Semiquantitative scoring of the inflammatory changes in the lung sections stained with hematoxylin and eosin or periodic acid-Schiff (to visualize mucus-producing goblet cells) was performed by an expert pathologist blind to the experimental design, on the basis of perivascular edema, perivascular/peribronchial acute inflammation, goblet cell hyperplasia/metaplasia of the bronchioles, and mononuclear cell infiltration into the alveolar spaces (9, 21, 22, 40). The composite inflammation scores (ranging from 0 to 10) were obtained by adding these values. MPO activity indicating the number of accumulated granulocytes and macrophages in the lung was determined by spectrophotometry (23).

In a separate series of experiments, the number of inflammatory cells (granulocytes, lymphocytes, and macrophages) in the BALF (21) was determined with a Partec CyFlow space flow cytometer. Differentiation was made on the basis of the size and granulation; cell numbers were calculated by FloMax software (Partec). The concentrations of 3 inflammatory cytokines—IL-1β, TNF-α, and IFN-γ—were measured with ELISA (BD Sciences and R&D Systems) from both the lung homogenates and BALF samples (all technical details are described in SI Text).

Oxazolone-Induced Allergic Contact Dermatitis Model (Delayed-Type Hypersensitivity Reaction).

Animals were sensitized on 2 consecutive days by smearing 2% oxazolone dissolved in 96% ethanol (50–50 μL) on the shaved abdomen.
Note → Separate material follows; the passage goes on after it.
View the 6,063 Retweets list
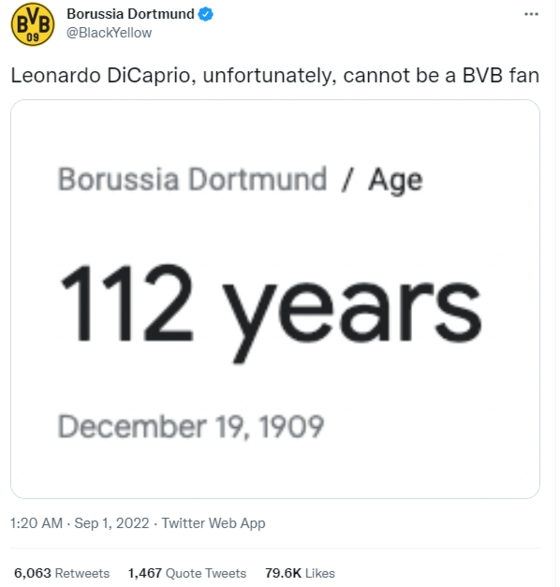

Six days later oxazolone was applied on the right ears (15–15 μL on both surfaces) to elicit allergic contact dermatitis; the ethanol-treated left ears served as controls (23). Ear diameter was measured with an engineer's micrometer (Moore and Wright) with 0.1-mm accuracy, before and after oxazolone smearing. Data were expressed as percentage increase of ear thickness compared with the initial values. Light microscopic examination was performed on the histologic slides (6-μm cross-sections, hematoxylin and eosin staining). Inflammatory cytokines (IL-2, IL-4, IL-5, IFN-γ, and TNF-α) were determined by cytokine cytometric bead array (Becton Dickinson Biosciences), and IL-1β was measured with ELISA (for details see SI Text).

Statistical Analysis.

Most results were expressed as means ± SEM of n = 8–10 mice in each group and evaluated by one-way ANOVA followed by Bonferroni's modified t test. Histologic scores were demonstrated as box plots and analyzed with Kruskal-Wallis test followed by Dunn's test. In all cases P < 0.05 was considered significant.

Ethics.

Experimental procedures were carried out according to the 1998/XXVIII Act of the Hungarian Parliament on Animal Protection (243/1988), complied with the recommendations of the Helsinki Declaration, and were approved by the Ethics Committee on Animal Research of Pécs University (license no. BA02/2000–16-2006).